Before you make a camera purchase, ask yourself these questions: Why do I want a camera? What do I want to see? What’s the layout of my property? Knowing the answers will help you select the number of cameras and the features required for the level of security you expect.

  1. Schedule a consult.

EMC Security offers free security consultations to help homeowners determine what video surveillance equipment will best suit their security goals. “As security professionals, we see things that the homeowner may not have considered,” Kimble explained.

  1. Prioritize the front door.

If you can invest in only one camera, make it a video doorbell, suggested Kimble. “Because most burglars try the front door first, installing a video doorbell or security camera here is a great way to deter them before they try to get in,” she said.

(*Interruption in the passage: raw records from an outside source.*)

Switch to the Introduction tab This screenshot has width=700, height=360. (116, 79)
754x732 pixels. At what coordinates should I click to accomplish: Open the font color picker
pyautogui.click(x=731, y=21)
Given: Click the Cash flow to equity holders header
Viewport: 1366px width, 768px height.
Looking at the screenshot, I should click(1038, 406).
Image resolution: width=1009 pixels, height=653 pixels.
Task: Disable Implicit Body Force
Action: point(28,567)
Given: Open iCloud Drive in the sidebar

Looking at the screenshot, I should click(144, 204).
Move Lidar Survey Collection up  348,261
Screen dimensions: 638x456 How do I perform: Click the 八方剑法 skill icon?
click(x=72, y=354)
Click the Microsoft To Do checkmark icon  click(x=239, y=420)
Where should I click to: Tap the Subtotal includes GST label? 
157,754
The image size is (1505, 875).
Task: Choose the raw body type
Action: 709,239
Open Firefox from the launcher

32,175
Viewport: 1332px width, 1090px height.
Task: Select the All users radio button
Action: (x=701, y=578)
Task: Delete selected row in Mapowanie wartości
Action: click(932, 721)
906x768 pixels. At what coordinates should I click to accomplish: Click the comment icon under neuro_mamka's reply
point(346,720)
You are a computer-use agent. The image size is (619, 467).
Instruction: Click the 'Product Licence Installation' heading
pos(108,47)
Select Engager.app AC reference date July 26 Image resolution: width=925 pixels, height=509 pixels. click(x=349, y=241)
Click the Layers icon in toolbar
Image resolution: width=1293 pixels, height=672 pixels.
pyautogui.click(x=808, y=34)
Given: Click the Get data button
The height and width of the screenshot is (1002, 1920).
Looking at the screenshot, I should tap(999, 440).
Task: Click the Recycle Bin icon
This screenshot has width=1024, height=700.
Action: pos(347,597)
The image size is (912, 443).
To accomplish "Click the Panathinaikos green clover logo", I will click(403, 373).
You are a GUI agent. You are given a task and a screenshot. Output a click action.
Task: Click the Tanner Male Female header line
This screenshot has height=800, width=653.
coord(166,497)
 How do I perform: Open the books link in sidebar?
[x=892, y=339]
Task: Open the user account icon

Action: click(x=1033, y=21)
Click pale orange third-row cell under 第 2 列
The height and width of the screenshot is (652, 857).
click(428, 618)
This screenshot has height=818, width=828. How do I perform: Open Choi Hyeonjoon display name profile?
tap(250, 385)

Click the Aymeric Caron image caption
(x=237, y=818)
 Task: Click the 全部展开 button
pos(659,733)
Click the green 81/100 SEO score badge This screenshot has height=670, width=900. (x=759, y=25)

In addition to being an excellent visual deterrent, a video doorbell takes the guesswork out of receiving deliveries and allows you to screen visitors.

  1. Place strategically.

“Eighty-one percent of break-ins occur on the first floor of a home,” Kimble said, so prioritize positioning outdoor cameras to focus on vulnerable spots, including:

  • Front, rear and side doors. Reports show that 22 percent of burglars enter through the back door because they know that in most homes the back door is not as secure as the front.
  • Windows. Approximately 23 percent of burglars will break into a home from a first-floor window if they can’t get in through a door. Windows at the back or side of the house are the most vulnerable.
  • Garage and driveway.

MORE: Check out this short tutorial to learn where to put your outdoor security cameras.

  1. Mount them high.

Wherever you place your cameras outside your house, try to mount them at least 10 feet above ground level. That way, they will be much harder for burglars to tamper with, disable or cover up.

Remember to keep cameras visible, too. “That’s a chief deterrent to criminals,” Kimble reminded. “You want to use those cameras like a security sign.”

Installing video surveillance cameras around your home exterior is a good way to keep tabs on your property and let the burglars know you’re watching. Don’t make the mistake of thinking burglary is something that only happens to “other people.” It could happen to you. Take action now to ensure your home is protected.